Pictures of the Day 320N

Some basics of molecular orbital theory as it relates to pi systems. First electrons behave as waves, so they are described by wave functions (also known as orbitals). Adjacent atomic 2p orbitals add according to wave mechanics, namely constructively (in phase) and destructively (out of phase). The in phase addition creates the lower energy bonding molecular orbital (the "hotdog bun"), while the out of phase addition results in the higher energy antiboding orbital. The two electrons end up in the bonding orbital, resulting in what we refer to as a pi bond. Note how these pi bonding electrons in the pi bonding orbital are held out and away from the nuclei, so they provide some partial negative charge (red color) to the electrostatic potential surface. Since electrophiles can interact with these electrons, alkenes react as weak nucleophiles.

Conjugation occurs when adjacent pi bonds overlap, creatiing a large "pi way" for the electrons to delocalize into. The molecule on the right, butadiene, has adjacent pi bonds that overlap to form the large molecular orbital shown. Such overlap of pi bonds is referred to as "conjugation". This is stabilizing compared to isolated pi bonds because pi electrons prefer to be delocalized over as large an area as possible(Golden Rule #7). Since these delocalized pi electrons are in a more stable situation, they are less reactive with electrophiles. The molecule on the left, 1,3 pentadiene, has an sp3 atom between the pi bonds. The pi bonds cannot overlap in this case, so there is no delocalization, no stabilization, and the pi electrons are as reactive as any old alkene.

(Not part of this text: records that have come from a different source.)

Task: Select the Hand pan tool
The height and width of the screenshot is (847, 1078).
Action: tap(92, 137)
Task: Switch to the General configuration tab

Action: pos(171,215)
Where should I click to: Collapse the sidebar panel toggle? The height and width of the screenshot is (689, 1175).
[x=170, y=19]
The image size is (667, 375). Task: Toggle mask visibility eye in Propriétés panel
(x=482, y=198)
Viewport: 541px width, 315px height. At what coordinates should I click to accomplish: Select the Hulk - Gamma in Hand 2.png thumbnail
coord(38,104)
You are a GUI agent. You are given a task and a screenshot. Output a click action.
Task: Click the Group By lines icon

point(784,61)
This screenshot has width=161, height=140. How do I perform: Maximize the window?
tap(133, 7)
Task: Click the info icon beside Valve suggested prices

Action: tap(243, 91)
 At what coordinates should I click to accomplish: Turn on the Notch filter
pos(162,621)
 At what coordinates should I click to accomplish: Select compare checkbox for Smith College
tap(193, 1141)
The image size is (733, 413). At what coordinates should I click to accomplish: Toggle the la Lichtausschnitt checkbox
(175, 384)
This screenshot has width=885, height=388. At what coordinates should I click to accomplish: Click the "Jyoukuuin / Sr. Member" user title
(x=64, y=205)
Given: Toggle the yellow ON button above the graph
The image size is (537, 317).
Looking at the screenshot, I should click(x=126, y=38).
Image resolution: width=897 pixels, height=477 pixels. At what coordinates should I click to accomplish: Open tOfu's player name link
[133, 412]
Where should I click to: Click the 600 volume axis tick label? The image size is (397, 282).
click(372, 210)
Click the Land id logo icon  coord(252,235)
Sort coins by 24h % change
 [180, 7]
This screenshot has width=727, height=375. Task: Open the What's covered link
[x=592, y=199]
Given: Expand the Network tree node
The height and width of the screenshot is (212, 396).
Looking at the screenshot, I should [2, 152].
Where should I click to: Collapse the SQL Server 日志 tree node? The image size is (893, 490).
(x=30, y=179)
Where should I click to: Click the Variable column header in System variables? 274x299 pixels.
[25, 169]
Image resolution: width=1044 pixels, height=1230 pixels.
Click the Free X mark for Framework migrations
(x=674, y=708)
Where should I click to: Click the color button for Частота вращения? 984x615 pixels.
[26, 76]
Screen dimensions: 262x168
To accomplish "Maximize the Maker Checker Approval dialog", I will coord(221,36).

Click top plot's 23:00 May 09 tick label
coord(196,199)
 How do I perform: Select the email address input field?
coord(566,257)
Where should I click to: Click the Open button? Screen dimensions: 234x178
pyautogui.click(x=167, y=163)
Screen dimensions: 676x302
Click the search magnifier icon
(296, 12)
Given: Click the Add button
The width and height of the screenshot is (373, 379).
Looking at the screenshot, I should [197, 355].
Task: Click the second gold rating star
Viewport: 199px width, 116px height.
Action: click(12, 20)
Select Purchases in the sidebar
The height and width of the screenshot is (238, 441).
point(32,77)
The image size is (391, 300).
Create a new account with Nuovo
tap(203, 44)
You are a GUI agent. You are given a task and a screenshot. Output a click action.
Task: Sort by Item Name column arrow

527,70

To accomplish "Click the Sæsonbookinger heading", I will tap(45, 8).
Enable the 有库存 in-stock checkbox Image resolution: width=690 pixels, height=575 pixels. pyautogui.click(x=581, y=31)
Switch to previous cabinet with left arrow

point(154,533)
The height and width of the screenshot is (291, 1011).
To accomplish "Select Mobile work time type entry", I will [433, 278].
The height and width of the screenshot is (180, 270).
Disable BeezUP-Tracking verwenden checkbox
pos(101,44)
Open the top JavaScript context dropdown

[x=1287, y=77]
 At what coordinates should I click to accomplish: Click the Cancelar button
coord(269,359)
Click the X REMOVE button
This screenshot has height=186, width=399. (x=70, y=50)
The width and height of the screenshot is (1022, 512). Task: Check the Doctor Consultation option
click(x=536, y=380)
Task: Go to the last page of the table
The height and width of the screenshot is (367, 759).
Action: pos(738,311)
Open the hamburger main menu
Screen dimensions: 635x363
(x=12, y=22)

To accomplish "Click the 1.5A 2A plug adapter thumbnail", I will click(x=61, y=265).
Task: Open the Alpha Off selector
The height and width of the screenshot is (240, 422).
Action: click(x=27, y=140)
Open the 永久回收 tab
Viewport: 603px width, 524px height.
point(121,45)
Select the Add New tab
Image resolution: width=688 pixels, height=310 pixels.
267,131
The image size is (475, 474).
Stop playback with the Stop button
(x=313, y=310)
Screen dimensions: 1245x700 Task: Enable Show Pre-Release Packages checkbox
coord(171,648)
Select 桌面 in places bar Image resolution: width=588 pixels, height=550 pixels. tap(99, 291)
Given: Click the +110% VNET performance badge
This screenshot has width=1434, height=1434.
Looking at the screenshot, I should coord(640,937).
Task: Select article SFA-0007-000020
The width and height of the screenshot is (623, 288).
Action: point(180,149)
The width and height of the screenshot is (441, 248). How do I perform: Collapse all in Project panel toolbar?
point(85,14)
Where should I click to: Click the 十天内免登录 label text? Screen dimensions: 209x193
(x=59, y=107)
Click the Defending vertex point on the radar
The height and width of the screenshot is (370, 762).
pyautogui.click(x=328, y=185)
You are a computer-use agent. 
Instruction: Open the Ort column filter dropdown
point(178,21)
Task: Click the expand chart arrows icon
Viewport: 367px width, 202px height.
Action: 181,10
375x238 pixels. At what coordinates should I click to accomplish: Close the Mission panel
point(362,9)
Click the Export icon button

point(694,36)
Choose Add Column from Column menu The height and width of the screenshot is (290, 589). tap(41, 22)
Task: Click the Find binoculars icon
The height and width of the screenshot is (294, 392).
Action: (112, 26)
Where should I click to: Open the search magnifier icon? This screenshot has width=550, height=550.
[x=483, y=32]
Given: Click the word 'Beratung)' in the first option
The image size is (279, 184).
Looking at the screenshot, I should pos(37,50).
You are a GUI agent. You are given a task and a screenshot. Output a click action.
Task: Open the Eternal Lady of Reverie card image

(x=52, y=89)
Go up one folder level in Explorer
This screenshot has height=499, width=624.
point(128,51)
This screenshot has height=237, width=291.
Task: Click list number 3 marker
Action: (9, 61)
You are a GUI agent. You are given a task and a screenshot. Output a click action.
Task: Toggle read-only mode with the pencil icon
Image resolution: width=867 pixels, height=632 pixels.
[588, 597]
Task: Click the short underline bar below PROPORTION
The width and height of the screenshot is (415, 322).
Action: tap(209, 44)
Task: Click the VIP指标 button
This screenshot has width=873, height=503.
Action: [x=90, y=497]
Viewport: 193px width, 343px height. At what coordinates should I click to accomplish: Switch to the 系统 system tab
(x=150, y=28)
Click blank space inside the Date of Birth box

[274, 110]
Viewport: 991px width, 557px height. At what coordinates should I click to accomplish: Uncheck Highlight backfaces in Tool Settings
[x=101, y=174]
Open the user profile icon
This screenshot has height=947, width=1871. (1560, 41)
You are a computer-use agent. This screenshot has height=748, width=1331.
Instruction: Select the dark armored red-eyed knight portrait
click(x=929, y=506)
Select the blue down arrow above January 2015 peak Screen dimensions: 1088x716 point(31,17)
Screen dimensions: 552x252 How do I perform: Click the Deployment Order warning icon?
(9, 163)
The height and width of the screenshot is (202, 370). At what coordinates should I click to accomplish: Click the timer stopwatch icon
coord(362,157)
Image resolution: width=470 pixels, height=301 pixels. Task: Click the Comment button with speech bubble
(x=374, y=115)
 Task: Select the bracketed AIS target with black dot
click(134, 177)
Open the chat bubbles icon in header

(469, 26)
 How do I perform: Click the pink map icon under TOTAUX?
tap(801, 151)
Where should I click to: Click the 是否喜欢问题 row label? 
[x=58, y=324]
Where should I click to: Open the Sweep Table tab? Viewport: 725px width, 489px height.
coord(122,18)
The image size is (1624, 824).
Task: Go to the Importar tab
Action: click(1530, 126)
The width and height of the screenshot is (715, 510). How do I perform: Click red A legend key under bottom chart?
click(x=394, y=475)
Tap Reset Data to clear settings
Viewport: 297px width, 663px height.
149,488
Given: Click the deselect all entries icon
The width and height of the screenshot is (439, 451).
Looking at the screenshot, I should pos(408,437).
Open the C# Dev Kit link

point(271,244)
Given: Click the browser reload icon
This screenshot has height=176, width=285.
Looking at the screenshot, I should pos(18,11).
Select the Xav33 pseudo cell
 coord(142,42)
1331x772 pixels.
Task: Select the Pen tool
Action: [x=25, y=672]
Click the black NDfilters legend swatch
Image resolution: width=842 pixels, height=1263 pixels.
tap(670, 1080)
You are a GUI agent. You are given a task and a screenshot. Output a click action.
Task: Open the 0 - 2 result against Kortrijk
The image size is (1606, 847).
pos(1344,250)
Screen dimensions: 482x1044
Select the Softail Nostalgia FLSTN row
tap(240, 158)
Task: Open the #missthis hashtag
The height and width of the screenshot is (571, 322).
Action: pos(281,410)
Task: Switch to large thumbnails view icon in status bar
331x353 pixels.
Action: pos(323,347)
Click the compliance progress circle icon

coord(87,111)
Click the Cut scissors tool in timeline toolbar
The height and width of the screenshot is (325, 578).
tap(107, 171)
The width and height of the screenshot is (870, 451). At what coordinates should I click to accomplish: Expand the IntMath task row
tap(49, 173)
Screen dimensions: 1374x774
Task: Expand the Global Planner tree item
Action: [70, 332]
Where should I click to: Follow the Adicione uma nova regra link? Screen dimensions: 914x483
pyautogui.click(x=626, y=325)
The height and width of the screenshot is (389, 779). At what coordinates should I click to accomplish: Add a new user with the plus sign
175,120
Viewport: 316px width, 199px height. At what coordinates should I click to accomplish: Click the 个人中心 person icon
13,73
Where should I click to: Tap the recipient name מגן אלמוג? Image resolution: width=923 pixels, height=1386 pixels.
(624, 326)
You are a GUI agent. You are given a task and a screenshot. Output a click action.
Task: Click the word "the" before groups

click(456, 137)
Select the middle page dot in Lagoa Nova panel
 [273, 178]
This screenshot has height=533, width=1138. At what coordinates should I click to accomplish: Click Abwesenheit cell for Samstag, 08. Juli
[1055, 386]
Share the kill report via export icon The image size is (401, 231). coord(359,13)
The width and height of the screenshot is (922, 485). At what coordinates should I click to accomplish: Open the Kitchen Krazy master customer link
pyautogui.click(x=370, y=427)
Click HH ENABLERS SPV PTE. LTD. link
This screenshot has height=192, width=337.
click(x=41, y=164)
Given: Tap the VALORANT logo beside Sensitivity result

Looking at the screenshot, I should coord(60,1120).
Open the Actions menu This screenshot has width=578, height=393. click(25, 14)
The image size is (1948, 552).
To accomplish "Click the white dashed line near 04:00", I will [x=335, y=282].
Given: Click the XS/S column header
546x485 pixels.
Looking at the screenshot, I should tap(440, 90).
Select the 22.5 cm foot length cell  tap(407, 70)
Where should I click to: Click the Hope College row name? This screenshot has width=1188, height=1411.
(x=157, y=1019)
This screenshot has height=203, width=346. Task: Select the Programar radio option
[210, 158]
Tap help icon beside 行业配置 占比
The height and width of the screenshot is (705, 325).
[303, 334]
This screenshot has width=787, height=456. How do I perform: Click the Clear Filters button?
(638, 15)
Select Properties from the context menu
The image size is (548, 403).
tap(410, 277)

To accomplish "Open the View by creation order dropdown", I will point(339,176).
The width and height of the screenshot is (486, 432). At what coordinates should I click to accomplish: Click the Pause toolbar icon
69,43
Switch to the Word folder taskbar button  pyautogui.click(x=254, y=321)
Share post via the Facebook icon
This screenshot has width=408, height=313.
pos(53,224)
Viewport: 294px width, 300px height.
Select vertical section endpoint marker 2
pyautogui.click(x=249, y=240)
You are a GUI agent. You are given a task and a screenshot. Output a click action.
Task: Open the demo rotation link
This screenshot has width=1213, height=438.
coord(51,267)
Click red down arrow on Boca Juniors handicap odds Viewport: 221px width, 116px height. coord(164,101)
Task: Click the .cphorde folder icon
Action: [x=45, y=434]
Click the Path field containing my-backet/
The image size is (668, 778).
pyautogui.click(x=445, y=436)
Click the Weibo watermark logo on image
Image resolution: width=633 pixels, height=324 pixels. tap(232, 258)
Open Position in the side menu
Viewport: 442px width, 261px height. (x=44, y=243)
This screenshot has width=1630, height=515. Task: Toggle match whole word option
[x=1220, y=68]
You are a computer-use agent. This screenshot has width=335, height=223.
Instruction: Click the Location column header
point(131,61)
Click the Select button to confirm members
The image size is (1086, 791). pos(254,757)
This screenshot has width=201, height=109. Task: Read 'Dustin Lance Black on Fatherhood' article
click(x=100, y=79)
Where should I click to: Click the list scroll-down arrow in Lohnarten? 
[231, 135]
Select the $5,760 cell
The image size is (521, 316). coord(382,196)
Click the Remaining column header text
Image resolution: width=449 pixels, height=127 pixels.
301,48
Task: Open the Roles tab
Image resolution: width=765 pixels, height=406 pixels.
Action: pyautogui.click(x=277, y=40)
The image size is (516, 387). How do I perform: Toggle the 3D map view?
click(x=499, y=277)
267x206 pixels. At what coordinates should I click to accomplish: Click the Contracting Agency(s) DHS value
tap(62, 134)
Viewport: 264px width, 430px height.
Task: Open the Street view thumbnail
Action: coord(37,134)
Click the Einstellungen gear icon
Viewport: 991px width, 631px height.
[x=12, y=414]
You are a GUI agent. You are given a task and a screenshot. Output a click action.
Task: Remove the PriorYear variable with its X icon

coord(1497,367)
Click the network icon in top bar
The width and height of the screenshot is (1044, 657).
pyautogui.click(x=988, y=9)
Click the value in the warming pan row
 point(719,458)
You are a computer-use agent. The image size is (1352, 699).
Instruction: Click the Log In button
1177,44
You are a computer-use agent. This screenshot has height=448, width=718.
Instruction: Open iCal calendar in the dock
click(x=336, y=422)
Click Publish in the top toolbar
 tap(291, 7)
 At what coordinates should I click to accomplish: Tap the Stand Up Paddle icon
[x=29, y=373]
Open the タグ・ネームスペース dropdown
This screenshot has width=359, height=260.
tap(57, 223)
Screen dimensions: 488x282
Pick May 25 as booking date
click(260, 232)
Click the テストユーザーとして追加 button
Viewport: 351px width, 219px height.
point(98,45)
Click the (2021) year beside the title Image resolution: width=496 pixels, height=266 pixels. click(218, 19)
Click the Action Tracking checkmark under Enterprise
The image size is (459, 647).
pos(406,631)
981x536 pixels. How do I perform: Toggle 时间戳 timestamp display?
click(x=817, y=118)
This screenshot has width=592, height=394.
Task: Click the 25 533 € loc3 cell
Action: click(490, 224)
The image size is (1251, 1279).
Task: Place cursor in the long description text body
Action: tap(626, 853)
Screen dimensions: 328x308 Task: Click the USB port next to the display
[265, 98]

Enamines ("mini me") are molecules derived from ketones and secondary amines, generally pyrrolidine. They react as nucleophiles analogous to enolates ("Dr. Evil"). Note how there is considerable partial negatve charge (red color) on the alpha-carbon atom. This is because of the minor resonance contributor that places negative charge at that position. This partial negative charge makes this carbon nucleophilic, exactly analogous to an enolate. Note that the nitrogen atom is also red, even though the minor contributing structure has a positive charge on the nitrogen. This is not a contradiction because the major resonance contributor has partial negative charge on the nitrogen (due to the lone pair of electrons on nitrogen), and this partial negative charge more than compensates for the small amount of positive charge indicated in the minor contributor. The nitrogen atom does not react as a nucleophile because that would create a less stable product (no motive) compared to reaction at carbon. Complex arguments aside, the important things to remember about enamines are 1) they are formed under mild conditions (it is just a simple Schiff base formation), 2) they react as nucleophiles analgous to enolates woth both alkyl halides and acid chlorides and 3) they are reversibly formed and can be taken off by H3O+ after the reaction. Yea baby!!!